▶ [Provided passage]:
□ □ □ □
Geraldine Davison-Gray, a Deaf teacher trainee at City Lit, says: “For me, it’s really good to have the Bloom video because I’ve read some theory, but I don’t seem to be able to absorb it well. A lot of the technical language is hard to follow and it’s a struggle to understand, whereas the explanation in BSL is clearer and, in a way, complements the book and helps cement the knowledge. Once I understand in BSL, it helps me access the book because I have that basic understanding. I really liked the way the presenters explained Bloom with the pyramid behind them. This was really useful as I could visualise this when I read the text book”.

The project followed an iterative process, as teacher training co-ordinator Olga Lamb describes: “Sometimes there was no sign representation for what we wanted to express, so we had to create it, providing the full meaning of the phrase. We created a draft presentation and invited Deaf Education staff and students as well as hearing BSL users, to give us feedback because that allowed us to have different perspectives.

“They told us which areas we needed to improve and whether, or not, the information was clear and accessible. We had to have a thick skin, but most of the time it was positive! We always involved Wendy Moss and Khorshed Bhote who had interpreters so that they could also give their opinion on whether the information was accurate”.

The team started with Bloom’s taxonomy as it can be linked to a number of elements in initial teacher education, such as writing lesson plans, assessing students at different levels and ensuring differentiation in class. In future, the college would like to cover other theories of learning and other theorists, not just at a basic level but in detail.
□ □ □ □
▶ [Records for processing]:
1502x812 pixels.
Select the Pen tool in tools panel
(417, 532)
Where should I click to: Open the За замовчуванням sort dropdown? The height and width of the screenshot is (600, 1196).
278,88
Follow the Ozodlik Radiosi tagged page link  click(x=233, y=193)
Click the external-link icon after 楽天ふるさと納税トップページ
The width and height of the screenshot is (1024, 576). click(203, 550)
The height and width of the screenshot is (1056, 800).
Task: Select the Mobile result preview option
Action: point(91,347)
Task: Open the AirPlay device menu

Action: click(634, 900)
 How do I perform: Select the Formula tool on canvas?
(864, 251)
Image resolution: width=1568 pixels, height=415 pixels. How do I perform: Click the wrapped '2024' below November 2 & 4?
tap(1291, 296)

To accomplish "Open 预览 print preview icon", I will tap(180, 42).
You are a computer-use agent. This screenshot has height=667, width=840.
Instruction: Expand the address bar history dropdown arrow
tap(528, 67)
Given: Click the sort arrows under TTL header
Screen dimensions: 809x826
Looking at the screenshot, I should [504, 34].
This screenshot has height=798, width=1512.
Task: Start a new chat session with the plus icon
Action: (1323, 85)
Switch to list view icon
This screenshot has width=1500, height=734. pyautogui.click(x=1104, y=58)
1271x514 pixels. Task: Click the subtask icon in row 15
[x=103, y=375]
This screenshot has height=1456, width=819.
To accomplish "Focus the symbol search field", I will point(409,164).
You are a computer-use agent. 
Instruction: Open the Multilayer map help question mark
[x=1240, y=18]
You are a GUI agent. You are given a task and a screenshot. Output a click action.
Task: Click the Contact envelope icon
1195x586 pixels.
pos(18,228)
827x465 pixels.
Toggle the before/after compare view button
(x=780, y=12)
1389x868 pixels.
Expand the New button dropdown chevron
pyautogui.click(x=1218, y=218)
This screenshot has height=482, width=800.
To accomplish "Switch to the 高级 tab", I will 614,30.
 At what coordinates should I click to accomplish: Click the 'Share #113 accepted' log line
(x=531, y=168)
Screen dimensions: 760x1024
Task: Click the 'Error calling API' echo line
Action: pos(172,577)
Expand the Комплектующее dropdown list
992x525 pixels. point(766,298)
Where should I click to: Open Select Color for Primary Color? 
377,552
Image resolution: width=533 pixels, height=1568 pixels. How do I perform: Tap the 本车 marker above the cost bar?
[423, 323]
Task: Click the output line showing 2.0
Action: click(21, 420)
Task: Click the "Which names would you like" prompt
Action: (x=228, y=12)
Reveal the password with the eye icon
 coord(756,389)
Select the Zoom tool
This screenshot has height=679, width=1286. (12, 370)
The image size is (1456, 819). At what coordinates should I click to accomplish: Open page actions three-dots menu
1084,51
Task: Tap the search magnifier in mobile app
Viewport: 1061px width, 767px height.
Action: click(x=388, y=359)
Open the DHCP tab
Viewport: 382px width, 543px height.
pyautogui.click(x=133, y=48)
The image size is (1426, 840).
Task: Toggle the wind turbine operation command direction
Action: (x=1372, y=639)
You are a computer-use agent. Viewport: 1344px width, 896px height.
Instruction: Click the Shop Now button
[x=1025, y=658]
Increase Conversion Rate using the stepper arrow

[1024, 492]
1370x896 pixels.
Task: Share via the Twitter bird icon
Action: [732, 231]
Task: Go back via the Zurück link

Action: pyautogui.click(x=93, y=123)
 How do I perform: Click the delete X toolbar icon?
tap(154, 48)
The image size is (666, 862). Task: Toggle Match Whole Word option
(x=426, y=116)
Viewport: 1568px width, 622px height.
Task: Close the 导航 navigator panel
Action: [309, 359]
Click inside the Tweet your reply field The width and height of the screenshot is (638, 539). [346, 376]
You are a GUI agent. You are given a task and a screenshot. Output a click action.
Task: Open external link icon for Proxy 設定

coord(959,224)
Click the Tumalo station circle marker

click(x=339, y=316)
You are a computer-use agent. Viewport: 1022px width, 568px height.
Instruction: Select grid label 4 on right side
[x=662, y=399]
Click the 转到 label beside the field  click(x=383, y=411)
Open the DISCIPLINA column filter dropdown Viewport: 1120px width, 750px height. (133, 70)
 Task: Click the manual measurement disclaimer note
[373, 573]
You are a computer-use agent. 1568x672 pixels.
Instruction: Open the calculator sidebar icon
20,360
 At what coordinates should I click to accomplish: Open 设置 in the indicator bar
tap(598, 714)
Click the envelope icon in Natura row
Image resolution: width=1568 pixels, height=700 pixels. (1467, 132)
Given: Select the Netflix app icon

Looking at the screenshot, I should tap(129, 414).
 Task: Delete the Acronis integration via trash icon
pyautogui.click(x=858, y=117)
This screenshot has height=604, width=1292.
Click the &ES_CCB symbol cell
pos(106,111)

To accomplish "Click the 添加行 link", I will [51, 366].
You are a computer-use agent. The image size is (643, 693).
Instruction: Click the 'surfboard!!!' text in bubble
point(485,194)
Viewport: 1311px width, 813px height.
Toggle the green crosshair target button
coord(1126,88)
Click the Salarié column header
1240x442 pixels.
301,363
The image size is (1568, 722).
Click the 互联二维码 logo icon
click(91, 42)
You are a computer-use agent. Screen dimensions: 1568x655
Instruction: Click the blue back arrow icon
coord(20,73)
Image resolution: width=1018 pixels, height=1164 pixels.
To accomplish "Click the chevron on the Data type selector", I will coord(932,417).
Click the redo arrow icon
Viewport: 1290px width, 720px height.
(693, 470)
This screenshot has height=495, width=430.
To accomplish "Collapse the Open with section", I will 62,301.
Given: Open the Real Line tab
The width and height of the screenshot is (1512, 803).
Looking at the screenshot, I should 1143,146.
□ □ □ □
▶ [Goal A]:
Reproduce the rows verbatim, from the line that contains "Task: Go back via the Zurück link" through the line that contains "Action: [309, 359]".
▶ [Goal B]:
Resume the passage about the BSL teacher-training video from the point where it stops.

▶ [Exercise response A]:
Task: Go back via the Zurück link

Action: pyautogui.click(x=93, y=123)
 How do I perform: Click the delete X toolbar icon?
tap(154, 48)
The image size is (666, 862). Task: Toggle Match Whole Word option
(x=426, y=116)
Viewport: 1568px width, 622px height.
Task: Close the 导航 navigator panel
Action: [309, 359]

▶ [Exercise response B]:
For one presenter to remember the content in sequence for the entire video was gruelling, even though the videos only last about 10 minutes. So the second video includes a signed dialogue, where one presenter asks a question and the interpreters give an explanation with real examples from teaching sessions. This is not the traditional role of an interpreter, but the City Lit interpreters were happy to work creatively on the project as part of a strong team.

Research in the 1970s (Conrad 1977) showed that deaf pupils left school with median reading ages of nine and poor speech intelligibility. Marian Grimes says: “These videos are the first signed materials, to our knowledge, which address text-based translations of these learning theories in an accessible and understandable form”, she says. “Our plan is to develop resources which respect BSL for BSL users. We underestimated the amount of time that even two videos would take and the number of times we had to review the materials. But we were lucky in the team we had who worked so well together”.

Rebecca Eliahoo is principal lecturer (Lifelong Learning) at the University of Westminster and co-director of the Westminster Partnership Centre for Excellence in Teacher Training (CETT)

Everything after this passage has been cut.